LGBTQI+ activists in the Middle East and North Africa informed Human Rights Watch about the incidents to gain online support and counter disinformation. This was also effective in warning other members of the LGBTQI+ community worldwide to be mindful of interactions online, many of whom deleted their accounts or made them private to protect themselves.
Activist organisations involved themselves in these cases by regularly confronting and exposing particular digital platforms, calling on them to remove harmful content and false information to protect the community.
Hive Mind’s Countering Disinformation course is a great way to get started in the digital activist journey.
Homophobia and Disinformation in South Africa
Although same-sex marriage is legal in South Africa and has been accepted for quite some time, the spread of disinformation in the country is still rampant. Approximately only 28.6% of Home Affairs branches have officers that are willing to oversee and marry same-sex couples. Disinformation has the power to perpetuate prejudices and discrimination against the LGBTQI+ population, delaying progress toward equal rights. It emphasizes the need for honest reporting and fact-checking in countering false narratives and promoting informed discussion. Many South African LGBTQI+ couples were refused or delayed the right to marry as a result of this disinformation, fostering an environment of deep insecurity and isolation.
A Mail & Guardian article outlined the effects of spreading common homophobic stereotypes, especially in South Africa. It examines an instance of damaging disinformation specifically directed toward homosexual males and their alleged role in the spread of monkeypox. The author emphasizes the negative effects of such deception. Many South African men were ostracized due to the false narrative spread around the connection between disease and homosexuality.
The author contends that this story not only reinforces unfavorable preconceptions but also makes an entire community the victim, which encourages prejudice and the possibility of violence.
The article highlights the initiatives made by LGBTQI+ groups, activists, and medical experts who aggressively contested and disproved the erroneous narrative. They accurately described how monkeypox spreads, highlighting the fact that sexual orientation has no bearing on how it spreads. Accurate information was supplied, false claims were refuted, and a more complete and inclusive story was promoted thanks to responsible journalism as a countermeasure.
The WHO lessened the damage caused by holding several question-and-answer sessions regarding monkeypox to dispel fear. The UNAIDS Programme also emphasized the need of avoiding racist and homophobic prejudices.

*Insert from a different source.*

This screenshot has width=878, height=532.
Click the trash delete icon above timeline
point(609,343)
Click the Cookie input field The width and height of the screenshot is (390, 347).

The text also underlines the value of group support and cooperation. LGBTQI+ organisations and supporters came together to denounce the false information and offer assistance to people who had been stigmatized.
What can you do to fight back against disinformation targeting LGBTQI+ people?
Homophobic disinformation campaigns work consistently to attack members of LGBTQI+, and with government involvement, it’s difficult to make grand-scale changes. However, there are a few actions individuals can take to help counter disinformation:
· Educate and share: Spend time doing some research about the problems facing the LGBTQI+ community, and be knowledgeable about the facts. Share them amongst friends, family, and on any social platform to challenge this disinformation.
· Report: If one happens to come across LGBTQI+ disinformation online, take the time to flag and report the post. Most platforms have built-in mechanisms to do this, but AI can be unreliable sometimes.
· Support: Be an effective ally by supporting LGBTQI+ organisations near you that offer accurate information. One can do this by donating, volunteering, or participating in movements.